## Exercise directions
Among the entries below, find the lines holding "computer" and copy them.

[Stored records]
Start of Block

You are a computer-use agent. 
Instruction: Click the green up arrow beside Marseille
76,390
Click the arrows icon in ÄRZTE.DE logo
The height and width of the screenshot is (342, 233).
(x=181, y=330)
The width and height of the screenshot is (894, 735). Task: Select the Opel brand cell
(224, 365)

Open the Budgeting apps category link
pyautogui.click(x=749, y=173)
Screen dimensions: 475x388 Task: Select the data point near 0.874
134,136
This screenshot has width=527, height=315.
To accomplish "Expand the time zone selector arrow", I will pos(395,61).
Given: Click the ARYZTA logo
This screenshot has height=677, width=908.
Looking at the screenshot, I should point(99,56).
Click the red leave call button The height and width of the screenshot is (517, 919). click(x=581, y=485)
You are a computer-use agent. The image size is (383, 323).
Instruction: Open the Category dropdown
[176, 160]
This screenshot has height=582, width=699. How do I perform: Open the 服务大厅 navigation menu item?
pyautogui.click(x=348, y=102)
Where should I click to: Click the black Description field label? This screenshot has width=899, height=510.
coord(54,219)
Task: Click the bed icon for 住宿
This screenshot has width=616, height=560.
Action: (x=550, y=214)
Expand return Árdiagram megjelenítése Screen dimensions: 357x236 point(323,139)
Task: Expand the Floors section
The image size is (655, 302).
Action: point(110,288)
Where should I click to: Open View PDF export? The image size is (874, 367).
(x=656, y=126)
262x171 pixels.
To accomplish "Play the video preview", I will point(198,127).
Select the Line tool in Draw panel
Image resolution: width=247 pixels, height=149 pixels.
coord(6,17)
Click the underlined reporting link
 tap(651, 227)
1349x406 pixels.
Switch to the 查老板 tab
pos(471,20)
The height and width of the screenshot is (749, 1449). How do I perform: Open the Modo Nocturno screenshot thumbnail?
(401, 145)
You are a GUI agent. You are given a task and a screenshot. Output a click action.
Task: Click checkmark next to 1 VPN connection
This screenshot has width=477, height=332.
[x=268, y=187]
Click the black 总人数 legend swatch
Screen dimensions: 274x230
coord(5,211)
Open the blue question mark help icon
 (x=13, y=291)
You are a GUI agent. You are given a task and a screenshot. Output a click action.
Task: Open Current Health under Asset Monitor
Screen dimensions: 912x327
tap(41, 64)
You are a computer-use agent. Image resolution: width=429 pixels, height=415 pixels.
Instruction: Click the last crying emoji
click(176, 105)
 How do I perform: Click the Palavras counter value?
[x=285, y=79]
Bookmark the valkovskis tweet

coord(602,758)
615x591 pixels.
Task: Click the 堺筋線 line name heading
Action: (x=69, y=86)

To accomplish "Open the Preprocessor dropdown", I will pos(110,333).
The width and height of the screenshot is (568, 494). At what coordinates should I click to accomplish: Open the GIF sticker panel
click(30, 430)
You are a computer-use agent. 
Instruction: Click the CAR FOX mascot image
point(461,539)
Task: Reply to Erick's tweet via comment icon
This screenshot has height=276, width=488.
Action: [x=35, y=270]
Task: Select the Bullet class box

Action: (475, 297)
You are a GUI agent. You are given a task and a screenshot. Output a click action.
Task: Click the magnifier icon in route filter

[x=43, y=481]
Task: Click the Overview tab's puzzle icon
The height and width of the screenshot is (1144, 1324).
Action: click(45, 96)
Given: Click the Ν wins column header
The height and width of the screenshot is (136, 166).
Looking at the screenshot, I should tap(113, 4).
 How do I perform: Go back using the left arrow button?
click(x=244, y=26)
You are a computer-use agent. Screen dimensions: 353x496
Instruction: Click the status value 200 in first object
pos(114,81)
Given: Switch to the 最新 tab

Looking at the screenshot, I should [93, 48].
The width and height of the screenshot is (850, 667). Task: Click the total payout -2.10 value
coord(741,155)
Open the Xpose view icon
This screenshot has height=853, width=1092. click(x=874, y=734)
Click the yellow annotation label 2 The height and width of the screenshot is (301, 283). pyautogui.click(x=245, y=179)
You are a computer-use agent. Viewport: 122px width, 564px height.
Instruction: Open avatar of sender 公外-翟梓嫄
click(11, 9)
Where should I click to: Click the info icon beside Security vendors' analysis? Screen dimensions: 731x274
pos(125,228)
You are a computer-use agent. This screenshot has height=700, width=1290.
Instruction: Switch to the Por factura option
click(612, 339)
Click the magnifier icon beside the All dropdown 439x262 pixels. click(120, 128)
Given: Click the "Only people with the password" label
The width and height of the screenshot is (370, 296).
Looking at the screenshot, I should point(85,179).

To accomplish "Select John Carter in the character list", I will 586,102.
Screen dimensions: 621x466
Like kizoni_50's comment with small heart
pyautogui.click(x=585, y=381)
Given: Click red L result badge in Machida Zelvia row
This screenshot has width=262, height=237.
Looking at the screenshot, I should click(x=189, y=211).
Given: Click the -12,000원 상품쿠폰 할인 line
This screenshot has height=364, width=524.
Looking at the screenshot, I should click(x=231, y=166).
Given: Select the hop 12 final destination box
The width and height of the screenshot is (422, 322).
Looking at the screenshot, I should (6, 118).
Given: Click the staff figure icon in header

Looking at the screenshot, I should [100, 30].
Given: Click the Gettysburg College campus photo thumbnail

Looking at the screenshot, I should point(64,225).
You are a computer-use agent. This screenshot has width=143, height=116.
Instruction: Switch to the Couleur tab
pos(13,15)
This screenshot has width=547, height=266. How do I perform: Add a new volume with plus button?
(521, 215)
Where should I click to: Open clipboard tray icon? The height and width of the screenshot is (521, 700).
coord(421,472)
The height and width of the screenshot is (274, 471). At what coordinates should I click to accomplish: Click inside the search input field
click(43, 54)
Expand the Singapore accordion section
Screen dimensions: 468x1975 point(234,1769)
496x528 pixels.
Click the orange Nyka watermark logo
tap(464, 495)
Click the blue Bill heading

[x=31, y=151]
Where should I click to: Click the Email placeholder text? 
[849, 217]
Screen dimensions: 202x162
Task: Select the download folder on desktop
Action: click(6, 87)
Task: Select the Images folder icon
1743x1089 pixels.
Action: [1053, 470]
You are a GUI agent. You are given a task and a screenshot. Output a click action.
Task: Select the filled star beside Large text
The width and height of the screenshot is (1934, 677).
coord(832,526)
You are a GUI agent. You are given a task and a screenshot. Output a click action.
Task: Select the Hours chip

End of Block

## Task result
You are a computer-use agent. 
You are a computer-use agent. The image size is (383, 323).
You are a computer-use agent. Image resolution: width=429 pixels, height=415 pixels.
You are a computer-use agent. 
You are a computer-use agent. Screen dimensions: 353x496
You are a computer-use agent. Viewport: 122px width, 564px height.
You are a computer-use agent. This screenshot has height=700, width=1290.
You are a computer-use agent. This screenshot has width=143, height=116.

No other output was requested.